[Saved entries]
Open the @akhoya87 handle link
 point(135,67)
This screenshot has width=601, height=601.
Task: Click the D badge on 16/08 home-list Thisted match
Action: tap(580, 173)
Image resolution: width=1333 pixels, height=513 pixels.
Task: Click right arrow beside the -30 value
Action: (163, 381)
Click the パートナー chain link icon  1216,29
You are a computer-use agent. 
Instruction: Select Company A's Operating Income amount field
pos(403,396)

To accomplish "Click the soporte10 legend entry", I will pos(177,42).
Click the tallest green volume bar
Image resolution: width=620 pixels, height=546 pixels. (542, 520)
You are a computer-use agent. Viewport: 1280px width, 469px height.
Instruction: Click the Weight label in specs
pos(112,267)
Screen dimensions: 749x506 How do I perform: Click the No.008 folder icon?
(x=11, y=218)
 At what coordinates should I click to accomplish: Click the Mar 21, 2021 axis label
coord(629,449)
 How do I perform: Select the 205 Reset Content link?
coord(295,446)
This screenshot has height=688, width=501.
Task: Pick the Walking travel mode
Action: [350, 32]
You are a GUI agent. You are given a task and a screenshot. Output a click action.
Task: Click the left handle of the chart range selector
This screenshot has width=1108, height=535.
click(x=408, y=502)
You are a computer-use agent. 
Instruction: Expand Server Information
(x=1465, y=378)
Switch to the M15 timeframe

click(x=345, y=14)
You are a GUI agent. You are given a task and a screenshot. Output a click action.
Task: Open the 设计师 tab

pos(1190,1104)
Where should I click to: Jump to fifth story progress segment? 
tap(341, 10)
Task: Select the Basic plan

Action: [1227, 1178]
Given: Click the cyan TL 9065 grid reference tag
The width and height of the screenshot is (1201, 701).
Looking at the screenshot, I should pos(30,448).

What you are asked to do
Provide a verbatim reproduction of all the records.

Expected answer
Open the @akhoya87 handle link
 point(135,67)
This screenshot has width=601, height=601.
Task: Click the D badge on 16/08 home-list Thisted match
Action: tap(580, 173)
Image resolution: width=1333 pixels, height=513 pixels.
Task: Click right arrow beside the -30 value
Action: (163, 381)
Click the パートナー chain link icon  1216,29
You are a computer-use agent. 
Instruction: Select Company A's Operating Income amount field
pos(403,396)

To accomplish "Click the soporte10 legend entry", I will pos(177,42).
Click the tallest green volume bar
Image resolution: width=620 pixels, height=546 pixels. (542, 520)
You are a computer-use agent. Viewport: 1280px width, 469px height.
Instruction: Click the Weight label in specs
pos(112,267)
Screen dimensions: 749x506 How do I perform: Click the No.008 folder icon?
(x=11, y=218)
 At what coordinates should I click to accomplish: Click the Mar 21, 2021 axis label
coord(629,449)
 How do I perform: Select the 205 Reset Content link?
coord(295,446)
This screenshot has height=688, width=501.
Task: Pick the Walking travel mode
Action: [350, 32]
You are a GUI agent. You are given a task and a screenshot. Output a click action.
Task: Click the left handle of the chart range selector
This screenshot has width=1108, height=535.
click(x=408, y=502)
You are a computer-use agent. 
Instruction: Expand Server Information
(x=1465, y=378)
Switch to the M15 timeframe

click(x=345, y=14)
You are a GUI agent. You are given a task and a screenshot. Output a click action.
Task: Open the 设计师 tab

pos(1190,1104)
Where should I click to: Jump to fifth story progress segment? 
tap(341, 10)
Task: Select the Basic plan

Action: [1227, 1178]
Given: Click the cyan TL 9065 grid reference tag
The width and height of the screenshot is (1201, 701).
Looking at the screenshot, I should pos(30,448).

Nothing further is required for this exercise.